◆ **WHAT TO PRODUCE**: Could you recast the records below as a Markdown table with the columns Row and Line, giving each nonblank line its own numbered row?

# SUPPLIED MATERIAL start

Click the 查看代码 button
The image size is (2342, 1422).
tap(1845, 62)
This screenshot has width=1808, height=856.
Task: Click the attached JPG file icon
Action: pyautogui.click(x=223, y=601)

# SUPPLIED MATERIAL end

◆ **SOLUTION TO THIS TASK**:
| Row | Line |
|---|---|
| 1 | Click the 查看代码 button |
| 2 | The image size is (2342, 1422). |
| 3 | tap(1845, 62) |
| 4 | This screenshot has width=1808, height=856. |
| 5 | Task: Click the attached JPG file icon |
| 6 | Action: pyautogui.click(x=223, y=601) |